Sulla vicenda giudiziaria del delitto Calabresi non è possibile basarsi su intime convinzioni. Quando si parla di Giustizia vale soltanto il libero convincimento maturato dalla conoscenza profonda delle questioni dibattute in Tribunale.
Certo è che tutta la vicenda ha una impronta politica. Il commissario, quando fu ucciso, era responsabile dell'ufficio politico della Questura milanese. Adriano Sofri è stato condiderato il mandante proprio perché leader del movimento politico di Lotta continua.
E la campagnia difensiva animata negli ultimi anni dall'opinione pubblica di sinistra è stata un'iniziativa politica.
Perciò, comunque la si pensi, si deve dar atto a Sofri della coerente consapevolezza politica con cui si è assoggettato al dispositivo della sentenza, consegnandosi ai Carabineri che si sono presentati ieri alla sua porta.

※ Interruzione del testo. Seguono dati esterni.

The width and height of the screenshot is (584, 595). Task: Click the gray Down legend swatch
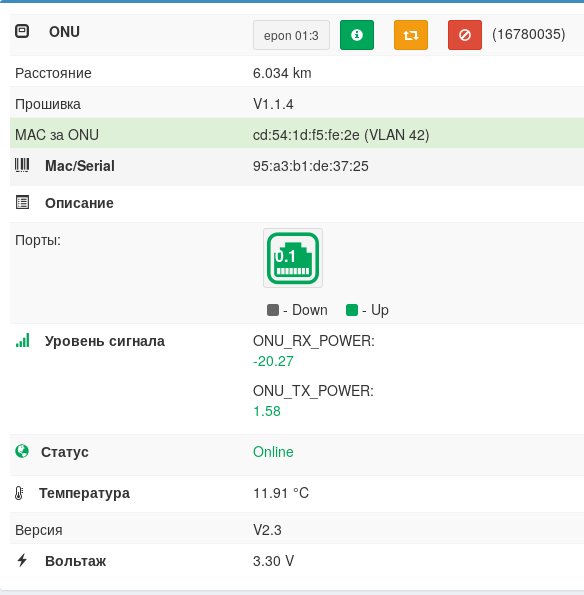click(x=273, y=310)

Non altrettanto si può dire di Bompressi e Pietrostefani che, almeno per il momento, sembra abbiano deciso per la fuga. La loro scelta è umanamente comprensibile, ma dal punto di vista politico non si possono accettare le sentanze solo quando ci danno ragione.
Sofri dimostra di saper bene che la Giustizia è un fondamento della Società civile come la Politica. O si accetta di farne parte, assumendosene i rischi, oppure è meglio starne alla larga. Per non "beffare", come stanno facendo i due latitanti, quanti si sono spesi politicamente per la loro causa.